Introduction to Habakkuk
Eighth of the 12 minor prophets. The text was probably from the late 7th c. when the Chaldaeans [Hellenic term for Babylonians] were growing strong. The first two books are part of the Dead Sea Scrolls
Habakkuk 1 –“How long, O Lord, must I call for help? But you do not listen! ‘Violence is everywhere!’ I cry, but you do not come to save” (1:2). “I am surrounded by people who love to argue and fight. The law has become paralyzed and there is no justice in the courts” (1:4).
I think at least half the Bible is made up of cries for God’s attention, maybe half of all human history!
God responds to the prophet here though. “I am doing something in your own day, something you wouldn’t believe even if someone told you about it. I am raising up the Babylonians, a cruel and violent people. They will march across the world and conquer other lands” (1:5-6). They are violent and ambitious. “They sweep past like the wind and are gone. But they are deeply guilty, for their own strength is their god” (1:11).
The prophet cannot fathom that the Lord would let his people be destroyed. “Must we be strung up on the hooks and caught in their nets while they rejoice and celebrate? Then they will worship their nets and burn incense in front of them” (1:15-16). Will they never be stopped?

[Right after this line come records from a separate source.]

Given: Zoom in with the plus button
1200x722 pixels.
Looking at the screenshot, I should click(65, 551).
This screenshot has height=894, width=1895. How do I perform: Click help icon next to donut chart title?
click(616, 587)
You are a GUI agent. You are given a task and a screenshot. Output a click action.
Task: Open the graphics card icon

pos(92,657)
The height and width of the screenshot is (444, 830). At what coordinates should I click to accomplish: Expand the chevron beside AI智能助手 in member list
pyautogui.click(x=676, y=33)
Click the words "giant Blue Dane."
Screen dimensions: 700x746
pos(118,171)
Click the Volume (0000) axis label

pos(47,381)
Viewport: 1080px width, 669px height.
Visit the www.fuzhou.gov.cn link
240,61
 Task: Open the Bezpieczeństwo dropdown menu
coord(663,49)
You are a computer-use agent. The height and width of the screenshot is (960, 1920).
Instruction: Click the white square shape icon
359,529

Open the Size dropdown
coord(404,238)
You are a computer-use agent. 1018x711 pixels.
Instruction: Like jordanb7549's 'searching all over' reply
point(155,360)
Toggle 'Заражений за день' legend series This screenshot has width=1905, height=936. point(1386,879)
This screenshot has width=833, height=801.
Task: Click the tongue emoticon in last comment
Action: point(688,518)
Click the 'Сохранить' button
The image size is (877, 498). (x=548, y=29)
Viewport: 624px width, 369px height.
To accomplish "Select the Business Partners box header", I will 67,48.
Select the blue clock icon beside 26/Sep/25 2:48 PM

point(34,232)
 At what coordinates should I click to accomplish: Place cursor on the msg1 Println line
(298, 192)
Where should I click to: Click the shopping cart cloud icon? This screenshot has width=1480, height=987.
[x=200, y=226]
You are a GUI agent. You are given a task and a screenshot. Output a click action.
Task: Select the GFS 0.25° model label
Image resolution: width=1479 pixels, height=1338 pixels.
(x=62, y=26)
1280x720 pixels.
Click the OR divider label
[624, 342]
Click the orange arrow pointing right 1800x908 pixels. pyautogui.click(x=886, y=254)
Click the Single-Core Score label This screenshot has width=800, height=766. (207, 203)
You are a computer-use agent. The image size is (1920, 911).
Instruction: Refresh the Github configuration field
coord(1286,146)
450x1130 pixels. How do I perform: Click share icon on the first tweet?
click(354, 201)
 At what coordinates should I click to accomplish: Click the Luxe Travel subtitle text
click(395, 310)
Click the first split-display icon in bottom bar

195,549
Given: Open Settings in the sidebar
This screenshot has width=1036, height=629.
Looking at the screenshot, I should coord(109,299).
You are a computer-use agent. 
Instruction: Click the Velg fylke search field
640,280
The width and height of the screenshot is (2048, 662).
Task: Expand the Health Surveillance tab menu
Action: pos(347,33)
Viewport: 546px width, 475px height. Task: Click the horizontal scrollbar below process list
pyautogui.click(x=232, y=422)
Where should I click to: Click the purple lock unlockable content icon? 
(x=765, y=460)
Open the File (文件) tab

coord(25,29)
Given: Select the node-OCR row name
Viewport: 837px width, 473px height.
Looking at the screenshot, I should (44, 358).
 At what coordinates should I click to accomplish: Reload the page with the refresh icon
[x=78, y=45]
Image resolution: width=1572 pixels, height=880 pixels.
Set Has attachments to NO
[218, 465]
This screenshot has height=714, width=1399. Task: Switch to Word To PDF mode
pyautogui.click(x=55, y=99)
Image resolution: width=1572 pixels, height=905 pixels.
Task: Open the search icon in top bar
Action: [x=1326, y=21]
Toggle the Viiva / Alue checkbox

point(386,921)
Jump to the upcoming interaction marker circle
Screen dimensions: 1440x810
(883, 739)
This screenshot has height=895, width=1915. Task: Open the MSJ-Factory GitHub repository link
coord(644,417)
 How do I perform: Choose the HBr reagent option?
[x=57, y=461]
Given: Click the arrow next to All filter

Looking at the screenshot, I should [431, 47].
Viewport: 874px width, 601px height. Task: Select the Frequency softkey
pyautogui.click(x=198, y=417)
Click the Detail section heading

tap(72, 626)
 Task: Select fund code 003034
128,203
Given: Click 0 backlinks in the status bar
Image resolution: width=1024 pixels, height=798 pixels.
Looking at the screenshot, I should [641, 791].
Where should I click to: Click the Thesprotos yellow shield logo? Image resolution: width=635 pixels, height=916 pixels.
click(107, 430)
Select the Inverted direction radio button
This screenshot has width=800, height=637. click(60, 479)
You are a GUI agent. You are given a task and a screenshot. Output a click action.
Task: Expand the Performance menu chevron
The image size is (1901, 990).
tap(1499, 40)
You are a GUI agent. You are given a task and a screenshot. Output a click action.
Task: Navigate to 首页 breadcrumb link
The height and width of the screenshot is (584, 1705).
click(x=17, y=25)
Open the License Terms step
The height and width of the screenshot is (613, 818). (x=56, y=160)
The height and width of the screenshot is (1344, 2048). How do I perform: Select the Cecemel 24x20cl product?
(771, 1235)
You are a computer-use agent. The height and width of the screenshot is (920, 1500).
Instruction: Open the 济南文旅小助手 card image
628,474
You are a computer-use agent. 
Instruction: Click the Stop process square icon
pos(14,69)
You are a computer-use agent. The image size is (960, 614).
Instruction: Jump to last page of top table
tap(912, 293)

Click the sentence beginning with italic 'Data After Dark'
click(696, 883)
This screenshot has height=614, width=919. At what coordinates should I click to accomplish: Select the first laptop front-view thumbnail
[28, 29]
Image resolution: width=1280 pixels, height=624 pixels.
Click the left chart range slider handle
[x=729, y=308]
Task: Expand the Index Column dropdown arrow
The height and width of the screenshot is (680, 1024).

Habakkuk 2 – The prophet waits for God to respond to his complaints, and He finally does, but the promise He makes is for a future redemption. “If it seems slow in coming, wait patiently, for it will surely take place” (2:3). The wealthy trust that all will be well, but “wealth is treacherous and the arrogant are never at rest. They open their mouths as wide as the grave, and like death, they are never satisfied” (2:5).
But the comfortable wealth they think they enjoy will not last forever. “You believe your wealth will buy security, putting your family’s nest beyond the reach of danger. But by the murders you committed, you have shamed your name and forfeited your lives” (2:9-10).
All the evils committed by these self-centered people – gloating over weaknesses in other they help to cultivate, destroying the forests of Lebanon, destroying animals in the wild, making idols to worship – all these things will be revealed as empty and lifeless.
From Leadings: A Catholic’s Journey Through Quakerism -
I did finally make the decision to join the Society of Friends in 1981-82. It was not a decision that implied complete accord or comfort with the state of things among Friends, or even complete agreement with everything early Friends had said about the gospel.
I was not entirely in agreement with early Friends’ radical rejection of outward things. To me it seemed obvious that the outward dimension of our human lives—our experiences, words, histories, what others observe and say—all played an essential role in the “epistemology” of faith, its development in us. We needed to get “to know” the Christ who was in us by getting acquainted with him as best we could by learning what we could about him – what others wrote about him, about his life and about why others saw him as the fulfillment of the “types and shadows” of God’s presence under the Old Covenant.
My whole journey had been one of coming to know within the things I had stumbled around outwardly for years. I could in no way say from my experience that I could have come into these things without the outward dimension, but I didn’t hold Fox’s rejection of “outwardness” against him either. I just sensed that what he had meant by “outward” was different in some essential way from what modern people understood by the term. Modern Friends had a much more rigorous sense of what was to be understood by “outward”, including in the concept not only outward rites or formulas but even the concepts embodied in the words we used, the conceptual and linguistic forms the Christian religion had taken in its development.
The other thing I could not accept was early Friends’ complete rejection of sixteen hundred years of church history as sunk in apostasy. This seemed to me a little over the top, part of the Reformation’s radical rejection of the “tradition” as it had developed in the Catholic Church. But I excused these excesses by seeing Friends to some extent as prophets to the churches of the seventeenth century. They had not recovered a lost gospel; they had simply challenged Christians in all churches against getting caught up in the outward forms of Christianity—whether the outward form was a way of worshipping, a creedal formula, or a way of approaching Scripture—and to emphasize the inward and experiential dimension of the gospel in which they professed to believe. Then again, I tried to look past this disagreement by not seeing it as something central to the early Quaker message but something incidental only, a part of their Reformation zeal.